Everyone has a mission in life. I don’t necessarily mean a mission dictated by a Higher Being, or one that you’ve been set on course to follow. I don’t mean your career or job, your personal fitness or familial goals. I mean your mission. Your values and beliefs, the roadmap that you live your life by. This rule-book may not be something you’ve deliberately contemplated before, so you may not have the words for it. Before I began intentionally thinking of mine, it existed only in my personality and mannerisms.
A psych professor told me, one dreary day after I’d cried about the state of my crumbling life, that our lives were like a house. Once born, we spend every day building a house, a baby in a construction hat and diaper. Our parents, guardians, and influencers are our crew, assisting in laying the foundation, showing us the right actions that become the wallpaper, the bricks and mortar. They encourage us, build a window. They scold us, laying shingles. They boost us up, giving us all the tools necessary to create something beautiful. Pieces of them constructed into a house for us. When we exit the extremely dependent part of our lives and enter a more responsible phase, however, the house becomes threatened. You see that there are more beliefs out there than what your parents said, you find more information on the foundation you thought was solid. A bulldozer looms in the distance, closing the gap between the rock-solid childhood innocence and a strange reality. Pain ensues, the type of pain that rocks a person to their core. It could take time, or it could be instantaneous. This pain is caused by an electrical fire in the house that took you your entire life to build. The pain is the doubt, realization, and reflection that comes with discovering your own identity, beliefs, values, and personality. The house may not be demolished, but there is serious damage done. This is devastating, and can create rifts between us and our loved ones. However, the fire and pain is cause for a renovation.

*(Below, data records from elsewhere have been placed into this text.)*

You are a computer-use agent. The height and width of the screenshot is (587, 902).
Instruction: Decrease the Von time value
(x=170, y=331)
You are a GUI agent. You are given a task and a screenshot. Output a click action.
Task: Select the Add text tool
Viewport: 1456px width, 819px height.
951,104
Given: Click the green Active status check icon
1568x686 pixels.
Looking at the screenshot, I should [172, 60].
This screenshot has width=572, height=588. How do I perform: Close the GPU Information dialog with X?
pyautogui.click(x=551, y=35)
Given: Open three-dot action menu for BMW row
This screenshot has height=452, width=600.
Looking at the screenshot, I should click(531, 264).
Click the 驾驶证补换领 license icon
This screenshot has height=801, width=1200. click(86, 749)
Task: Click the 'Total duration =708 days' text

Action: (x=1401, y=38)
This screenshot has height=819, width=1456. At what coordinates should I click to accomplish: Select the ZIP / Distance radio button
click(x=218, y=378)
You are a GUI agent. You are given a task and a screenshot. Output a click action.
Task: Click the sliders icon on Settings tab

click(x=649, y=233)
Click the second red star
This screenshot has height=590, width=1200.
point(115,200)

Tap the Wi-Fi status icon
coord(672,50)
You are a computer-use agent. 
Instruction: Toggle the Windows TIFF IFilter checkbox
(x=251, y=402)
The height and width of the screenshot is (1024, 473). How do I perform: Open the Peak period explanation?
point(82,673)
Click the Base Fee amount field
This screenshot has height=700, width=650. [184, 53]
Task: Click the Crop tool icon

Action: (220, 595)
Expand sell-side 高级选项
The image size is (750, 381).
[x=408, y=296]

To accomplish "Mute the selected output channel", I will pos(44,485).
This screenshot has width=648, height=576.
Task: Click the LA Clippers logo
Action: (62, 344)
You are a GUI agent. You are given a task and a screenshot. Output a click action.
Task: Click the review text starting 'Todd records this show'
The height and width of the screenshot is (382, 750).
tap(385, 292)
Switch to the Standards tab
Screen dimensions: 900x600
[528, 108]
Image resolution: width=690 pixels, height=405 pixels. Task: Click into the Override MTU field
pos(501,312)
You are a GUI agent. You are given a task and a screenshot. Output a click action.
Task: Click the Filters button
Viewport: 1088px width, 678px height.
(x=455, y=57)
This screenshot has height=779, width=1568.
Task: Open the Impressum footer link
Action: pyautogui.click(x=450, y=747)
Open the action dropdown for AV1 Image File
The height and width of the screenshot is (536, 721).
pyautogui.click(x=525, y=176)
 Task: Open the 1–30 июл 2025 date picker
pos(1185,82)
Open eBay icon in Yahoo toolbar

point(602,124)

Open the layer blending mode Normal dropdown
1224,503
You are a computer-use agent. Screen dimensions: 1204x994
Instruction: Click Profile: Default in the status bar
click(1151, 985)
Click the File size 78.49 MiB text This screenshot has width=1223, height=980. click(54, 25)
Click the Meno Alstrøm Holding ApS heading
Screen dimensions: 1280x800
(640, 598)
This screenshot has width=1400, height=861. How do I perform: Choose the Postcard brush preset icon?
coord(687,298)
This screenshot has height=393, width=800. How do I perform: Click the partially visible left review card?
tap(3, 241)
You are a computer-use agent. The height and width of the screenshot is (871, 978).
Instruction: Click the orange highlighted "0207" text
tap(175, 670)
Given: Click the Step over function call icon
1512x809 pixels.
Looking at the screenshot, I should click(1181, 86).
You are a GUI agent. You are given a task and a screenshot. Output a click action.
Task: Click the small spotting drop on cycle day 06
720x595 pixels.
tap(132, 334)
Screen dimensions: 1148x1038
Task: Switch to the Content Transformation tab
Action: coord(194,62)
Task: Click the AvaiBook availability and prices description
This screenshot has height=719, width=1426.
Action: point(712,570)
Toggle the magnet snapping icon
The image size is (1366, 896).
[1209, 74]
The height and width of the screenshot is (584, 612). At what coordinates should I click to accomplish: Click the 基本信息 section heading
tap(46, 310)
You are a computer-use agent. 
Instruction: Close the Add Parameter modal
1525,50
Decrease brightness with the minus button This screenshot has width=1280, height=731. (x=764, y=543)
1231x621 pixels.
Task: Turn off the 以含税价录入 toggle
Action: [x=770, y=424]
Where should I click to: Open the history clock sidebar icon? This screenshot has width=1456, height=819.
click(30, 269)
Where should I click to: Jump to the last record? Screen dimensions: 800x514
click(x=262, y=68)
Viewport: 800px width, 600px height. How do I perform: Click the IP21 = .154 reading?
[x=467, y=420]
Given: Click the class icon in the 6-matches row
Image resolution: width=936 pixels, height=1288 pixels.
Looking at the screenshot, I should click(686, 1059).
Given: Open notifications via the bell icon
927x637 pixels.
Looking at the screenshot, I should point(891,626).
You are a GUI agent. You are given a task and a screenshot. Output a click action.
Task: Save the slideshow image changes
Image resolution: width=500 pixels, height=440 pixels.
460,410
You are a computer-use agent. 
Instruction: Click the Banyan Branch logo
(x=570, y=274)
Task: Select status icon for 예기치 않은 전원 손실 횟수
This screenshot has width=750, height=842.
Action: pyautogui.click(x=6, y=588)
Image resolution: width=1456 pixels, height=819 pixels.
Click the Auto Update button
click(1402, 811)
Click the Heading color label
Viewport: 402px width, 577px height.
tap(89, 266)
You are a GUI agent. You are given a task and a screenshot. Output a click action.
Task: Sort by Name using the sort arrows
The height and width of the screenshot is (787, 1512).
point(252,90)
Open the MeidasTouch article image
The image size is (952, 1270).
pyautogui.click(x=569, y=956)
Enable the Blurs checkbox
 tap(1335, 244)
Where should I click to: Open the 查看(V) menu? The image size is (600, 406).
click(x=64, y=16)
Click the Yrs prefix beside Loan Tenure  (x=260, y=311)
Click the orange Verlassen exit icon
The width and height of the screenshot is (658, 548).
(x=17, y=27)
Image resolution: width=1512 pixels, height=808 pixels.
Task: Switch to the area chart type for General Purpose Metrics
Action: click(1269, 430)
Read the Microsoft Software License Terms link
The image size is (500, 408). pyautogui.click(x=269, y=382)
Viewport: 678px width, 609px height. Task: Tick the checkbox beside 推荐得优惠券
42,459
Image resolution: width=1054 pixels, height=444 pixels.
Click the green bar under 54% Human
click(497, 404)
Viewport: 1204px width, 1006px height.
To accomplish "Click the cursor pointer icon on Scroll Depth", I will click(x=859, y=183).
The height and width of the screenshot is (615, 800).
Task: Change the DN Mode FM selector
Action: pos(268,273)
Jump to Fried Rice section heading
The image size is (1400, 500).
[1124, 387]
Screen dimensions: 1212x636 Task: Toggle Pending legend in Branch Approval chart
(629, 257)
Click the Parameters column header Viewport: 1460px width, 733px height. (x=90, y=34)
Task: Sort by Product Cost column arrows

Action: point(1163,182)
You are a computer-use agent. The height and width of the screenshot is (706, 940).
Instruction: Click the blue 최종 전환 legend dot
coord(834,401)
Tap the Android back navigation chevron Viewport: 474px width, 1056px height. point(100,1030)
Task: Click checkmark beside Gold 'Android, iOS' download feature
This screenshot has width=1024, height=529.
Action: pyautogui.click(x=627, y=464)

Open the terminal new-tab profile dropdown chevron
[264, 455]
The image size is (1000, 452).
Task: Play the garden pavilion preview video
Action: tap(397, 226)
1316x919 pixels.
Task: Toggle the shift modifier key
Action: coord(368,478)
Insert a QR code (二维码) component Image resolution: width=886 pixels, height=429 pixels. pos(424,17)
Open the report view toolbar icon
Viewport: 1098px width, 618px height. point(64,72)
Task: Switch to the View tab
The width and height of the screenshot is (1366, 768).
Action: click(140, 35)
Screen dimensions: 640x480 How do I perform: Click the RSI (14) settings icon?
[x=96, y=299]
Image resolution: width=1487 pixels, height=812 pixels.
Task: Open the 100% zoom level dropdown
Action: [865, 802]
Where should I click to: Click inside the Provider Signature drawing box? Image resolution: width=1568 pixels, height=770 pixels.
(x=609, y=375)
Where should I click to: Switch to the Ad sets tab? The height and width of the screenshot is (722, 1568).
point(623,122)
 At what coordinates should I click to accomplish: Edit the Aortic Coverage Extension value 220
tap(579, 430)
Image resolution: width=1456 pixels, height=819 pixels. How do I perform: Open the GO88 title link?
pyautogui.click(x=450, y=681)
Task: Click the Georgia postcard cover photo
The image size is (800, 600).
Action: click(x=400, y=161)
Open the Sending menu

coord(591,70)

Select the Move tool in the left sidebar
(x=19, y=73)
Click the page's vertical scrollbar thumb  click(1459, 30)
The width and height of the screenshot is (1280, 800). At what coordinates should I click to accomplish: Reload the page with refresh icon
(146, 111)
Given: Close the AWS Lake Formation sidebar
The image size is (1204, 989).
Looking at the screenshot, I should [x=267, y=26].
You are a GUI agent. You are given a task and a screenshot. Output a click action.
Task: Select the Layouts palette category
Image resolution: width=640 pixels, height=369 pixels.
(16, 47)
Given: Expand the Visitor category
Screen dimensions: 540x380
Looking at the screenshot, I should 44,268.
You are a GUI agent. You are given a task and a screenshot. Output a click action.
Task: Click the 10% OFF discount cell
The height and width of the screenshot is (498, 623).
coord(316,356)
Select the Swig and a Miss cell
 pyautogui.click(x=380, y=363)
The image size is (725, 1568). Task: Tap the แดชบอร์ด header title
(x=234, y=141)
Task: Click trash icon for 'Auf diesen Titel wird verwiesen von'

A renovation gives you a chance to take what you’ve been taught and redo your windows, which now overlook what you’ve grown to believe in. You may repaint your walls, flashing colors that reflect more who you are as a person. You get to re-lay the bricks, the cupboards, you can pick the furniture and what’s included. You get a chance to be renewed.
Your mission comes from this house, this entity that you’ve built around your personal ideals. It isn’t a To-Do list, nor a Have-Done list, but an Am-Doing-Constantly list.
My mission comes deep from within and is still evolving. My mission is simple, a sentence that encompasses what I’m striving, seeking, finding, and not yielding for.
My mission is to lead a deliberate life of experiential learning, outdoor advocacy, and adventure in a prepared and peaceful manner.